EXERCISE AIM
Drop every picture, then repeat the records exactly.

SUPPLIED MATERIAL
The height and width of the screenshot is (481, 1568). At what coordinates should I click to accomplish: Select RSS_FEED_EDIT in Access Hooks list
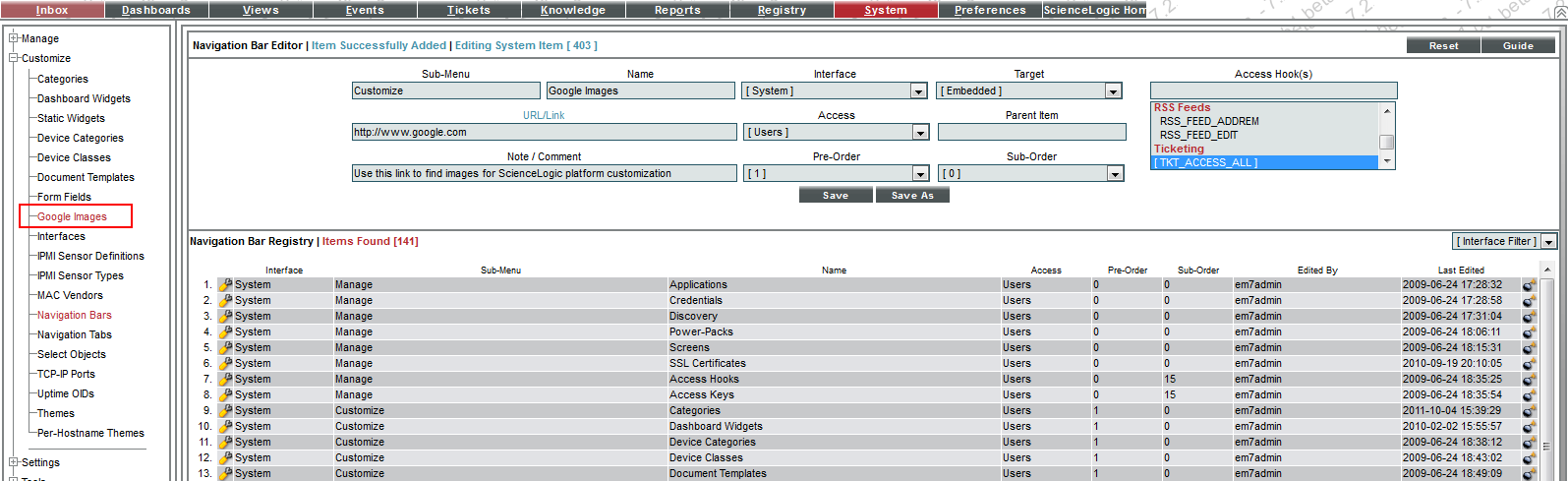click(1198, 136)
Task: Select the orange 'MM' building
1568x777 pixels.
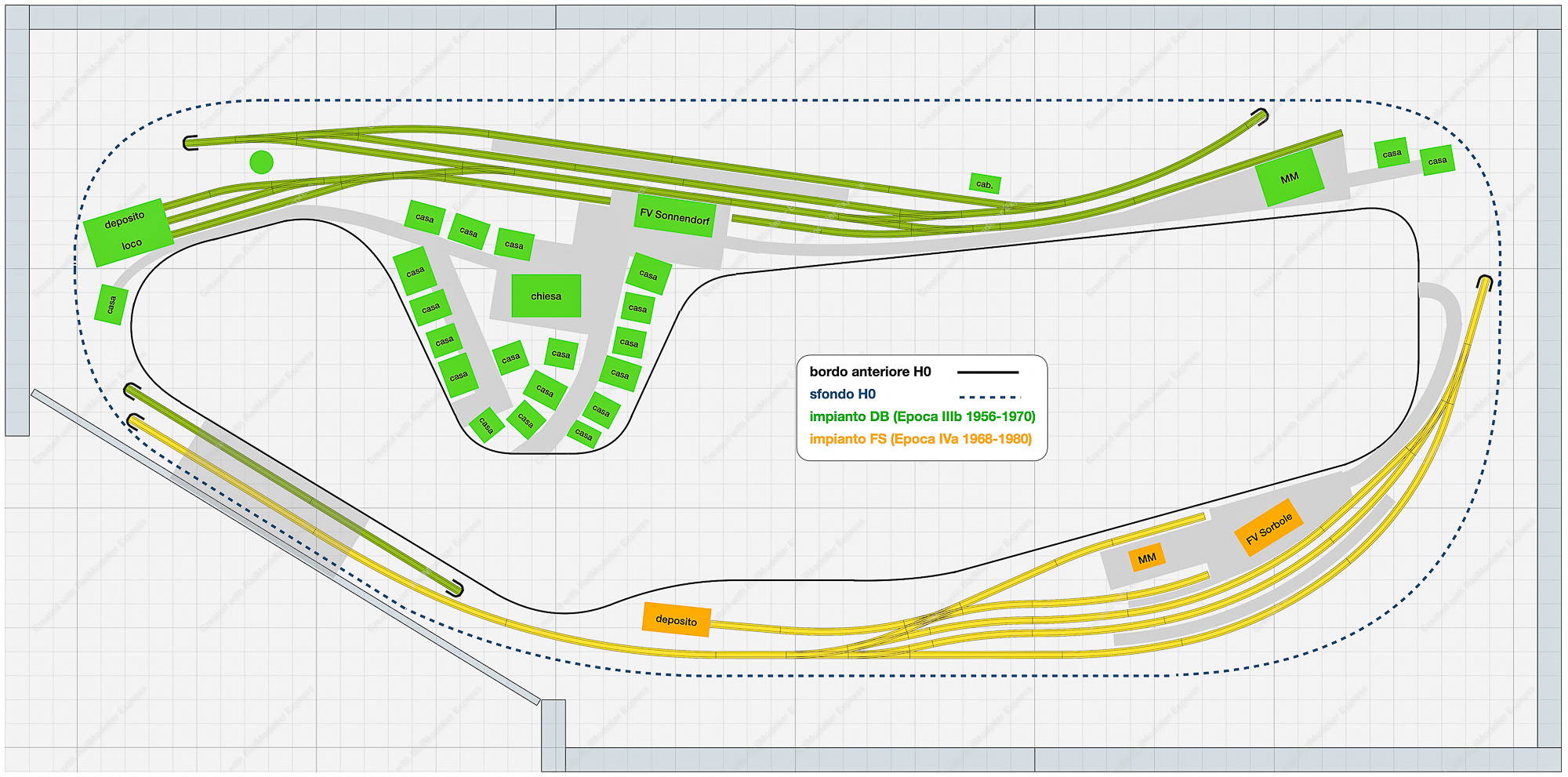Action: click(1146, 558)
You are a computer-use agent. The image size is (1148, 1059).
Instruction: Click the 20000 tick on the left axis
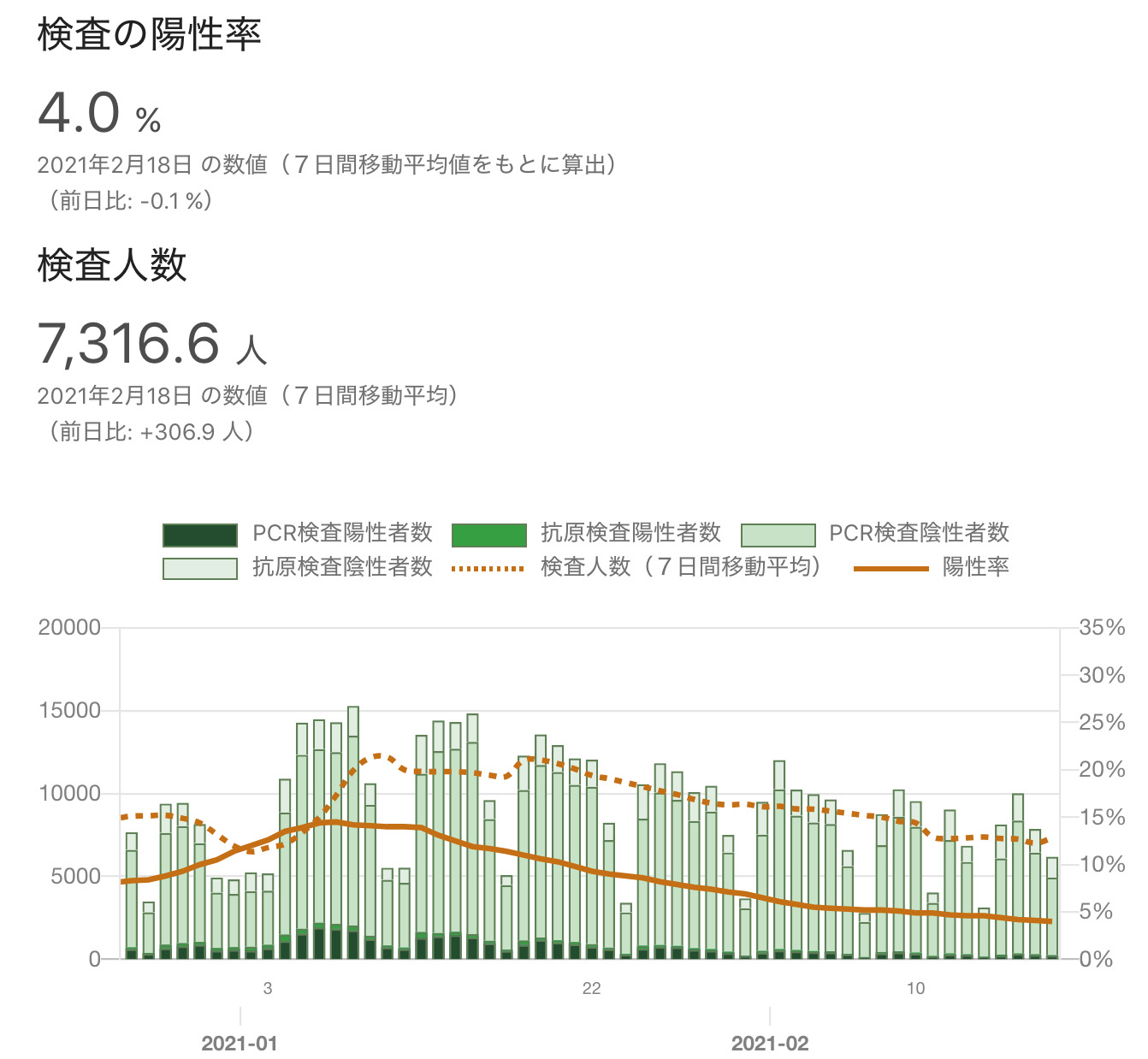tap(69, 628)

COMPLETED TASK
The height and width of the screenshot is (481, 1568). At what coordinates should I click to accomplish: Select RSS_FEED_EDIT in Access Hooks list
click(1198, 136)
Task: Select the orange 'MM' building
1568x777 pixels.
Action: click(1146, 558)
You are a computer-use agent. The image size is (1148, 1059).
Instruction: Click the 20000 tick on the left axis
tap(69, 628)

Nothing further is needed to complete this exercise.